2008 will be different, of course. This year will see us move across the country, for starters. As Rob has said, he finishes up his residency here at Yale this summer and will start his allergy/immunology fellowship in Dallas. I’m looking forward to being back in Texas; there’s going to be a lot of positives about being there. Relationally, it will be great to be close to my family and friends from college, med school, church, and even all the way back to high school, for me, at least. And financially it will be a good thing. Rob will make about the same as a research fellow as he does as a resident but moving back to Texas will make it feel like a 25% raise, according to those online salary calculator thingies. This gives us a lot of flexibility about how much I will work, when to have another baby and take some time off, etc.

Part of me does have some mild regret for all the places we might have moved to. This has happened to me at almost every big transition in my life-- going to college, grad school, moving up here. I am always content with the path that I end up on, but I wonder about all the parallel universes where I made other, perhaps more glamorous choices and the alternate me had new and different experiences. I do have a strong streak of wanderlust which makes me a smidge ambivalent about moving back to Texas, a mere 30 miles from where I grew up, despite the comfort and support of family and friends and a steep decrease in financial stress.
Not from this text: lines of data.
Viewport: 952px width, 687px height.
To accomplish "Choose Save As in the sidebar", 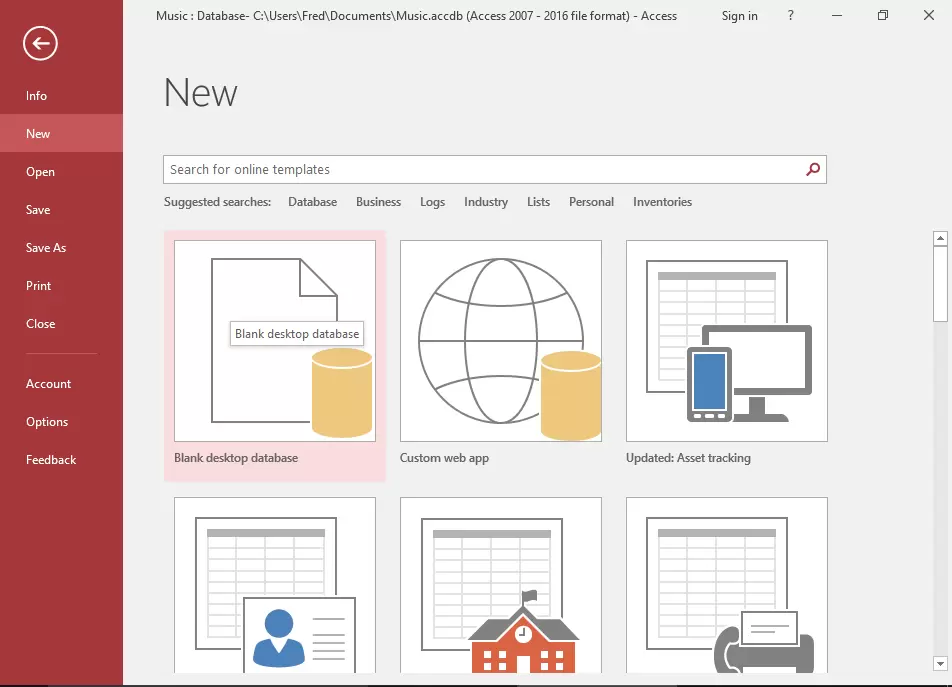I will (x=46, y=248).
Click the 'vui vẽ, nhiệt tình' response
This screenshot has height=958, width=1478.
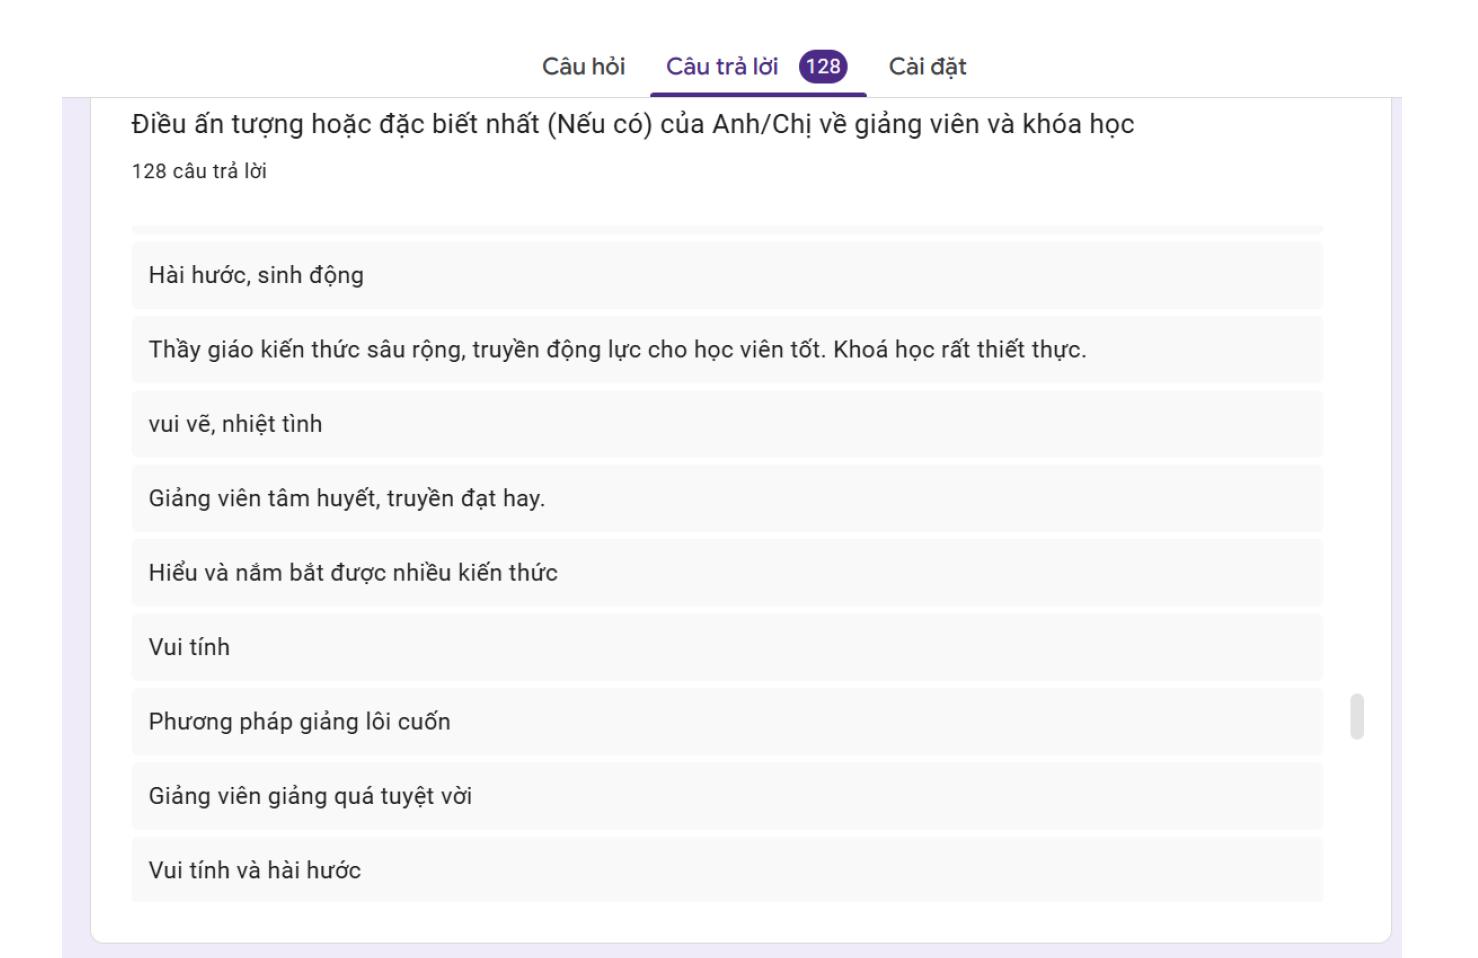click(235, 424)
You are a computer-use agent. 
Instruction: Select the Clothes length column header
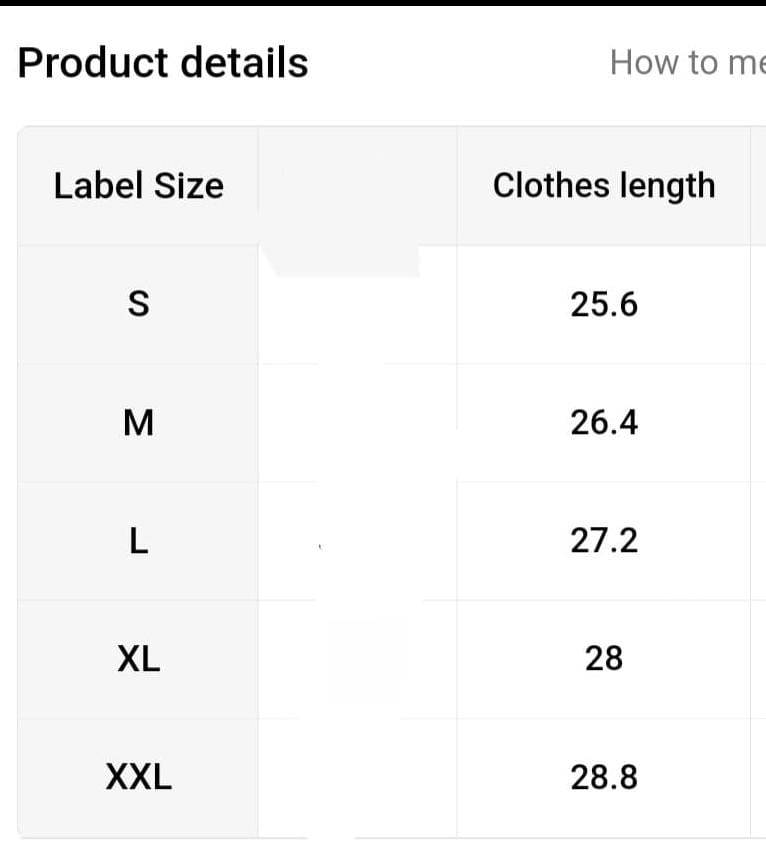point(604,186)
Living here in the Northeast for several years has done a lot to make me value Texas on its own merits, however. I did not know if I would ever feel homesick for Texas, but although homesickness is too strong a word, listening to much of anything by Lyle Lovett will make me nostalgic for the prairie openness and sense of place in my home state. Or I will try to listen to the radio here, or go to the grocery store, and think longingly about Texas. And the Mexican food! Don’t get me started on the Mexican food. I think the best Mexican food we’ve had here has been something I or our fellow transplanted Texans have cooked at home. I haven’t spent our years here in Connecticut yearning to be anywhere else, but I’m pretty sure moving to Texas this year will feel like going home.